岸田首相の場当たり的コロナ対策、指針は世論と内閣支持率 秘密資料入手

岸田文雄首相、場当たり的コロナ対策 政治・経済

岸田首相の場当たり的コロナ対策を示す秘密資料入手「濃厚接触者も就労を許容」の“ダメ元”提案(FLASH編集部 2022.09.08 17:10)

「この資料が配られたときには、驚きました。あまりに安直で、専門家が飲めるはずのない提案が書かれていたからです」

厚生労働省関係者がそうあきれる。9月7日、加藤勝信厚労相は、新型コロナウイルスに感染した自宅療養者の行動制限について、新しい基準を発表した。

「9月7日から、療養のために待機する期間は症状ありの場合、原則10日間から7日間に、無症状の場合は7日間から5日間に短縮されました。

さらに、無症状か症状が軽くなってから24時間たてば、マスクを着ければ食料品の買い出しなどのための外出が可能になりました」(厚労省担当記者)

この基準は、9月6日に岸田文雄首相と加藤厚労相ら関係閣僚が協議し、翌7日に厚労省の専門家会議(アドバイザリーボード)に提案され、了承されて決まったもの。だが、この専門家会議には、岸田首相肝いりの別の提案も“ダメ元”で出されていた。

本誌が入手した資料「濃厚接触者の外出自粛の見直し(案)」によれば、その提案は、囲み線入りで強調され、このように書かれている。

《同居家族を含む濃厚接触者について、無症状の場合には、自主的な感染予防行動を徹底することを前提に、待機期間中であっても高齢者施設等ハイリスク施設以外での就労や就学を許容する》

医療従事者などは、濃厚接触者となっても就労することが特例措置で認められているが、それをほかの業種にも一気に拡大する、という内容だった。

* _提供資料_:
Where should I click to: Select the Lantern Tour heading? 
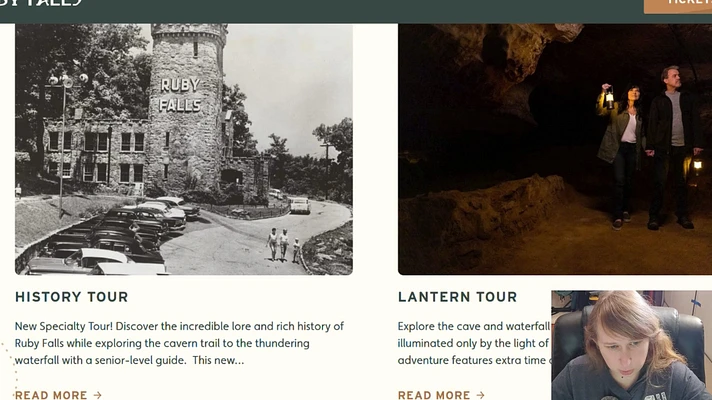[458, 297]
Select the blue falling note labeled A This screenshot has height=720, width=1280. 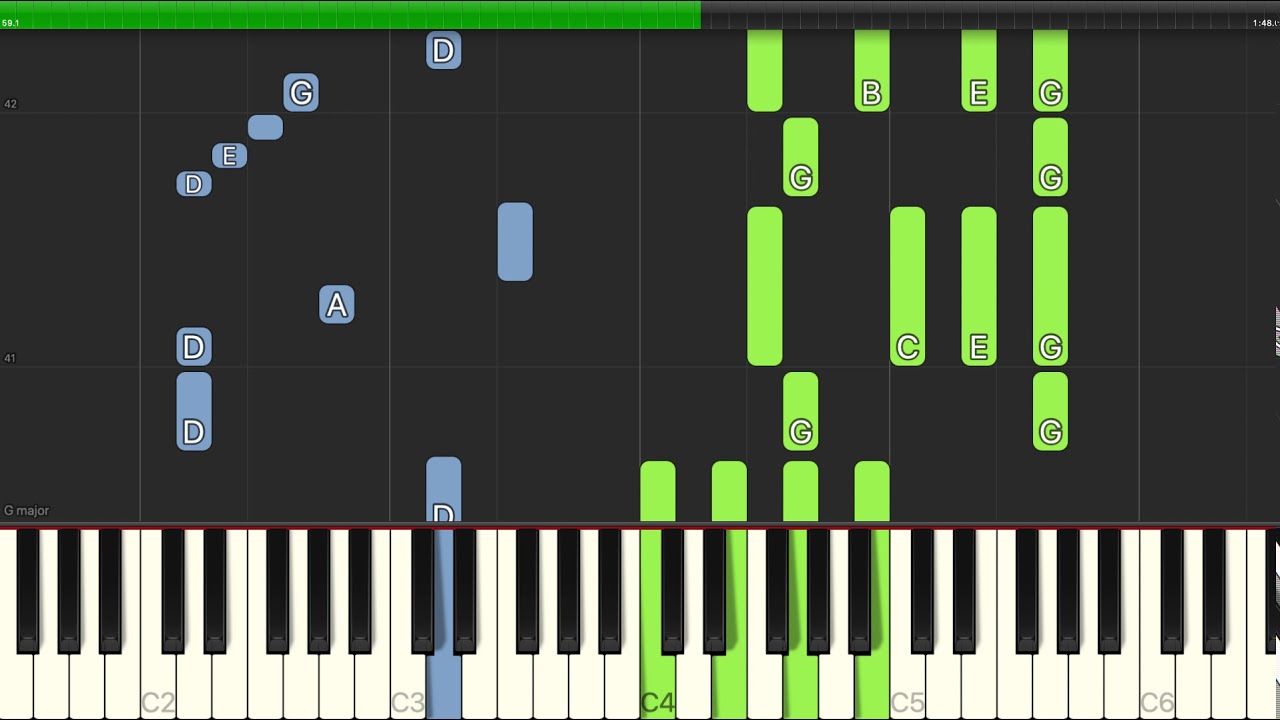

* _作業内容_:
コロナ対策の記事の「この基準は、9月6日に岸田文」から「れ、このように書かれている。」までの部分を、「アドバイザリーボード」を「助言機関」に置き換えて書き改めること。

* _解答欄_:
この基準は、9月6日に岸田文雄首相と加藤厚労相ら関係閣僚が協議し、翌7日に厚労省の専門家会議(助言機関)に提案され、了承されて決まったもの。だが、この専門家会議には、岸田首相肝いりの別の提案も“ダメ元”で出されていた。

本誌が入手した資料「濃厚接触者の外出自粛の見直し(案)」によれば、その提案は、囲み線入りで強調され、このように書かれている。